SUSPIRIA
Wednesday, February 20, 2013, 5-7:30 pm
1104 S. Wabash, Room 504
Co-presented by the Film & Video and Theatre Departments
Following the Theatre department's staged reading of Suspiria by Dario Argento, the Film & Video department is presenting a screening of the uncensored and re-mastered horror classic from the original negative
Outside of devoted cult audiences, many Americans have yet to discover the extremely stylish, relentlessly terrifying Italian horror genre, or the films of its talented virtuoso, Dario Argento. Suspiria is considered his masterpiece by Argento devotees but also doubles as a perfect starting point for those unfamiliar with the director or his genre. The convoluted plot follows an American dancer (Jessica Harper) from her arrival at a European ballet school to her discovery that it's actually a witches coven; but, really, don't worry about that too much.

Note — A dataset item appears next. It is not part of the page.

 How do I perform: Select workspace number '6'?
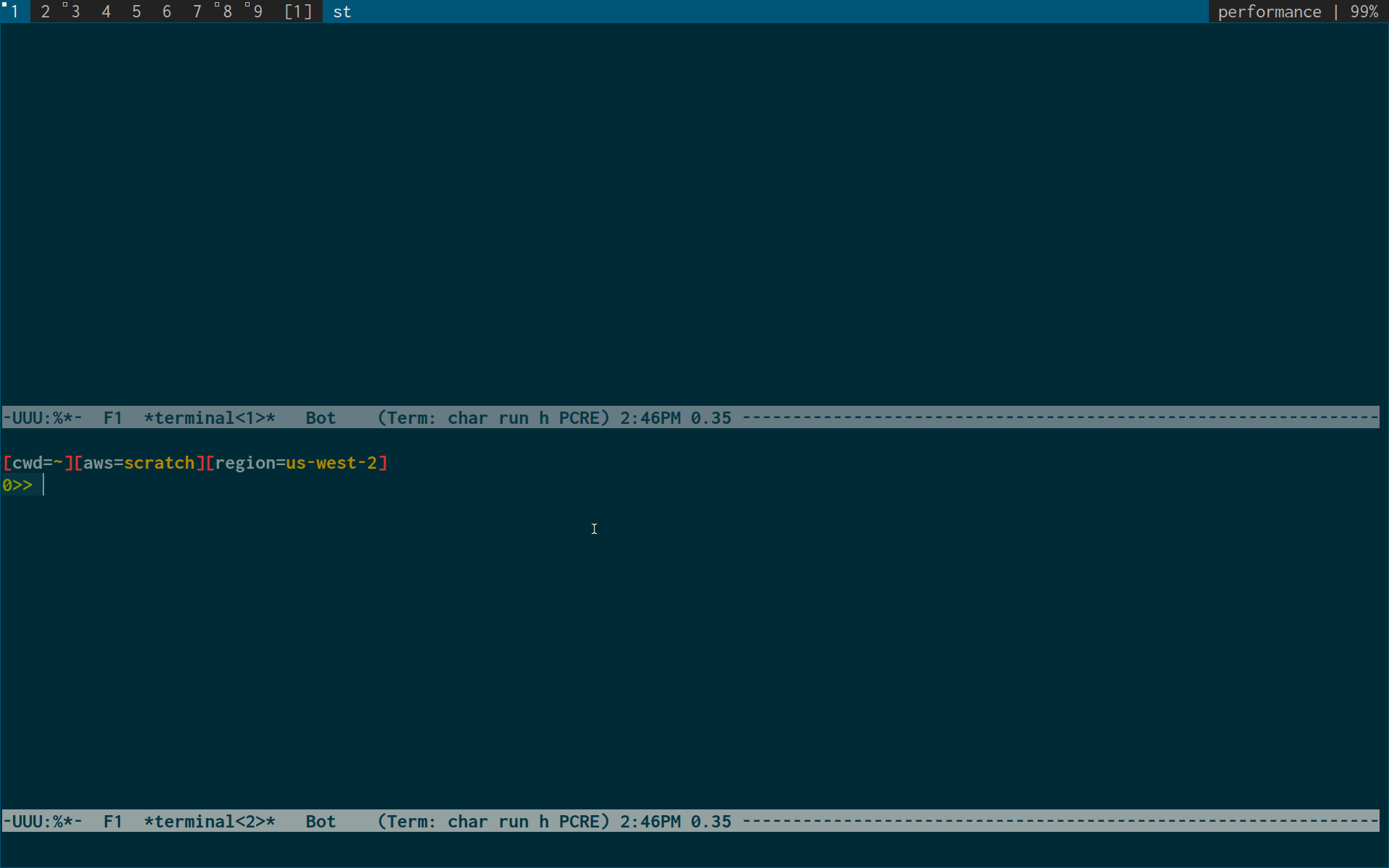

Argento makes narrative subservient to technique, preferring instead to assault the senses and nervous system with mood, atmosphere, illusory gore, garish set production, a menacing camera, and perhaps the creepiest score ever created for a movie. It's essentially a series of effectively unsettling set pieces--a raging storm that Harper should have taken for an omen, and a blind man attacked by his own dog are just two examples--strung together on a skeleton structure. But once you've seen it, you'll never forget it.

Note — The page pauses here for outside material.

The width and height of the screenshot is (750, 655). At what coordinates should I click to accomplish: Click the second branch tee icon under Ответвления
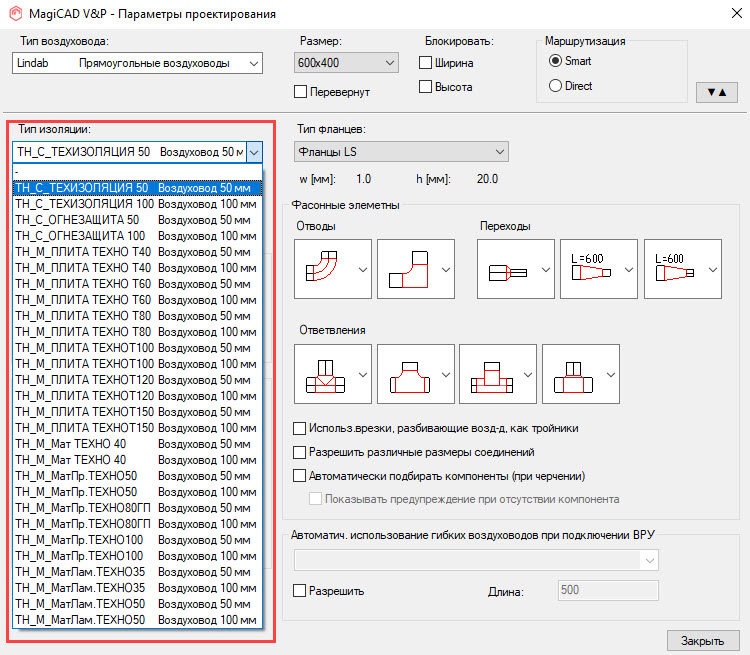pyautogui.click(x=407, y=374)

Experience the most shocking and hallucinatory horror movie in history as you've never seen or heard it before, now featuring the fully remastered landmark score by Goblin and a heart-stopping new film transfer supervised by cinematographer Luciano Tovoli.
This is the definitive version of Argento’s Suspiria, an aria of terror beyond imagination and one of the most extraordinary horror films ever made.